**** Provided entries

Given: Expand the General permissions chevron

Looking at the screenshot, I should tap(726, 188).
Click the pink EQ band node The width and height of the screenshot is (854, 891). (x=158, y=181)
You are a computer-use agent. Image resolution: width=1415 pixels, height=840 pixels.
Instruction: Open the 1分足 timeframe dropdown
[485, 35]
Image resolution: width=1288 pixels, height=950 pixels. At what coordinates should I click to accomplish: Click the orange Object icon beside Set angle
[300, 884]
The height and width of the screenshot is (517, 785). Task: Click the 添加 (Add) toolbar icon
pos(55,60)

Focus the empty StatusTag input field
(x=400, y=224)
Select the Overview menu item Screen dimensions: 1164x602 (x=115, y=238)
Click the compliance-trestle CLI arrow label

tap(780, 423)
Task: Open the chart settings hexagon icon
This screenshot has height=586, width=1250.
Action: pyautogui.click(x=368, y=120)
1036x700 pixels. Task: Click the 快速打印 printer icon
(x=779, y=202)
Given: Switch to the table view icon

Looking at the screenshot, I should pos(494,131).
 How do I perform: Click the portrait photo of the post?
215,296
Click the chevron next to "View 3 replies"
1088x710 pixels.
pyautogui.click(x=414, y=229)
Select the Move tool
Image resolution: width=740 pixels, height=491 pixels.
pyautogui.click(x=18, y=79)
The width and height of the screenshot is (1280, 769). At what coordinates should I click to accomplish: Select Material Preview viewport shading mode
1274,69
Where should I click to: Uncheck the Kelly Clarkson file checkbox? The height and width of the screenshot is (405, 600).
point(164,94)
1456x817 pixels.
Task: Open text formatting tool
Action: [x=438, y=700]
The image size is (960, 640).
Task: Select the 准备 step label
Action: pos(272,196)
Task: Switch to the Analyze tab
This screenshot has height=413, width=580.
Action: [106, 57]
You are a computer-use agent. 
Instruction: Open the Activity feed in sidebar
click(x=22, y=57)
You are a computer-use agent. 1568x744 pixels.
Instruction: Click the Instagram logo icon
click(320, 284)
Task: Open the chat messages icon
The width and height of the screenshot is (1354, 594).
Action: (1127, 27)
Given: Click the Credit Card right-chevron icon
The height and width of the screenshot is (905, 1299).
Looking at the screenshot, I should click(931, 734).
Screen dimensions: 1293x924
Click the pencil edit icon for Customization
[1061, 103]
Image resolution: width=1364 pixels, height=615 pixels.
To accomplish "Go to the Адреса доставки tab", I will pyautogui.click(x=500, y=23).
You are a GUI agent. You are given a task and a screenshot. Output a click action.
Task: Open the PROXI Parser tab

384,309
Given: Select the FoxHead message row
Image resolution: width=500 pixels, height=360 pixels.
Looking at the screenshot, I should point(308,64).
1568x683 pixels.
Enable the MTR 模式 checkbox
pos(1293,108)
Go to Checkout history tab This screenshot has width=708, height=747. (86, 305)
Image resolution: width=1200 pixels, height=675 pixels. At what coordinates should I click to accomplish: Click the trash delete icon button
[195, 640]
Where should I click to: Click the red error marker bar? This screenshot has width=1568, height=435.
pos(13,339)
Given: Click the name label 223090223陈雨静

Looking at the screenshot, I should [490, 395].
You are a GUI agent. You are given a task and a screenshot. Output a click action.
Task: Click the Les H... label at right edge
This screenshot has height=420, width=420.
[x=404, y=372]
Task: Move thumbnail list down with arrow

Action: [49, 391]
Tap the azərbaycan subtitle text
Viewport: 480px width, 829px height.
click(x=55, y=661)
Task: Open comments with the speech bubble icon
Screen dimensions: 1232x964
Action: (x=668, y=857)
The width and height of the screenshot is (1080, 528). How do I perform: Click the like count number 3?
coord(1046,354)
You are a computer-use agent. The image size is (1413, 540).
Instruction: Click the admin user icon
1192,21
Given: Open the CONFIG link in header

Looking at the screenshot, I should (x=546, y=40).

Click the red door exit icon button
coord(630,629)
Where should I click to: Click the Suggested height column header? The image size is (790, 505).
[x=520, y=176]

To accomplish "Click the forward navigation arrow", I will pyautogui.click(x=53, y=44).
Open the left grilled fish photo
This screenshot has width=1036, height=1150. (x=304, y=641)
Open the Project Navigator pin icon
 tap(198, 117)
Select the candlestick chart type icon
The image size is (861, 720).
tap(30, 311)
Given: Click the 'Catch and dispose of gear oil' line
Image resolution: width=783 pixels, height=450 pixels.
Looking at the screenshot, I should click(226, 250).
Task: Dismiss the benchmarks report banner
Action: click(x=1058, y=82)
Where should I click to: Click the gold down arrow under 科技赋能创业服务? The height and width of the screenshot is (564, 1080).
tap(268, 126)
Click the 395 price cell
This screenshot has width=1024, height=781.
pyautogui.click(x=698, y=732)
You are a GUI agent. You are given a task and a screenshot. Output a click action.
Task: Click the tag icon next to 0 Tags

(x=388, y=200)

********

Required work -
Output each entry exactly as written, leaving none out.

Output of the task -
Given: Expand the General permissions chevron

Looking at the screenshot, I should tap(726, 188).
Click the pink EQ band node The width and height of the screenshot is (854, 891). (x=158, y=181)
You are a computer-use agent. Image resolution: width=1415 pixels, height=840 pixels.
Instruction: Open the 1分足 timeframe dropdown
[485, 35]
Image resolution: width=1288 pixels, height=950 pixels. At what coordinates should I click to accomplish: Click the orange Object icon beside Set angle
[300, 884]
The height and width of the screenshot is (517, 785). Task: Click the 添加 (Add) toolbar icon
pos(55,60)

Focus the empty StatusTag input field
(x=400, y=224)
Select the Overview menu item Screen dimensions: 1164x602 (x=115, y=238)
Click the compliance-trestle CLI arrow label

tap(780, 423)
Task: Open the chart settings hexagon icon
This screenshot has height=586, width=1250.
Action: pyautogui.click(x=368, y=120)
1036x700 pixels. Task: Click the 快速打印 printer icon
(x=779, y=202)
Given: Switch to the table view icon

Looking at the screenshot, I should pos(494,131).
 How do I perform: Click the portrait photo of the post?
215,296
Click the chevron next to "View 3 replies"
1088x710 pixels.
pyautogui.click(x=414, y=229)
Select the Move tool
Image resolution: width=740 pixels, height=491 pixels.
pyautogui.click(x=18, y=79)
The width and height of the screenshot is (1280, 769). At what coordinates should I click to accomplish: Select Material Preview viewport shading mode
1274,69
Where should I click to: Uncheck the Kelly Clarkson file checkbox? The height and width of the screenshot is (405, 600).
point(164,94)
1456x817 pixels.
Task: Open text formatting tool
Action: [x=438, y=700]
The image size is (960, 640).
Task: Select the 准备 step label
Action: pos(272,196)
Task: Switch to the Analyze tab
This screenshot has height=413, width=580.
Action: [106, 57]
You are a computer-use agent. 
Instruction: Open the Activity feed in sidebar
click(x=22, y=57)
You are a computer-use agent. 1568x744 pixels.
Instruction: Click the Instagram logo icon
click(320, 284)
Task: Open the chat messages icon
The width and height of the screenshot is (1354, 594).
Action: (1127, 27)
Given: Click the Credit Card right-chevron icon
The height and width of the screenshot is (905, 1299).
Looking at the screenshot, I should click(931, 734).
Screen dimensions: 1293x924
Click the pencil edit icon for Customization
[1061, 103]
Image resolution: width=1364 pixels, height=615 pixels.
To accomplish "Go to the Адреса доставки tab", I will pyautogui.click(x=500, y=23).
You are a GUI agent. You are given a task and a screenshot. Output a click action.
Task: Open the PROXI Parser tab

384,309
Given: Select the FoxHead message row
Image resolution: width=500 pixels, height=360 pixels.
Looking at the screenshot, I should point(308,64).
1568x683 pixels.
Enable the MTR 模式 checkbox
pos(1293,108)
Go to Checkout history tab This screenshot has width=708, height=747. (86, 305)
Image resolution: width=1200 pixels, height=675 pixels. At what coordinates should I click to accomplish: Click the trash delete icon button
[195, 640]
Where should I click to: Click the red error marker bar? This screenshot has width=1568, height=435.
pos(13,339)
Given: Click the name label 223090223陈雨静

Looking at the screenshot, I should [490, 395].
You are a GUI agent. You are given a task and a screenshot. Output a click action.
Task: Click the Les H... label at right edge
This screenshot has height=420, width=420.
[x=404, y=372]
Task: Move thumbnail list down with arrow

Action: [49, 391]
Tap the azərbaycan subtitle text
Viewport: 480px width, 829px height.
click(x=55, y=661)
Task: Open comments with the speech bubble icon
Screen dimensions: 1232x964
Action: (x=668, y=857)
The width and height of the screenshot is (1080, 528). How do I perform: Click the like count number 3?
coord(1046,354)
You are a computer-use agent. The image size is (1413, 540).
Instruction: Click the admin user icon
1192,21
Given: Open the CONFIG link in header

Looking at the screenshot, I should (x=546, y=40).

Click the red door exit icon button
coord(630,629)
Where should I click to: Click the Suggested height column header? The image size is (790, 505).
[x=520, y=176]

To accomplish "Click the forward navigation arrow", I will pyautogui.click(x=53, y=44).
Open the left grilled fish photo
This screenshot has width=1036, height=1150. (x=304, y=641)
Open the Project Navigator pin icon
 tap(198, 117)
Select the candlestick chart type icon
The image size is (861, 720).
tap(30, 311)
Given: Click the 'Catch and dispose of gear oil' line
Image resolution: width=783 pixels, height=450 pixels.
Looking at the screenshot, I should click(226, 250).
Task: Dismiss the benchmarks report banner
Action: click(x=1058, y=82)
Where should I click to: Click the gold down arrow under 科技赋能创业服务? The height and width of the screenshot is (564, 1080).
tap(268, 126)
Click the 395 price cell
This screenshot has width=1024, height=781.
pyautogui.click(x=698, y=732)
You are a GUI agent. You are given a task and a screenshot. Output a click action.
Task: Click the tag icon next to 0 Tags

(x=388, y=200)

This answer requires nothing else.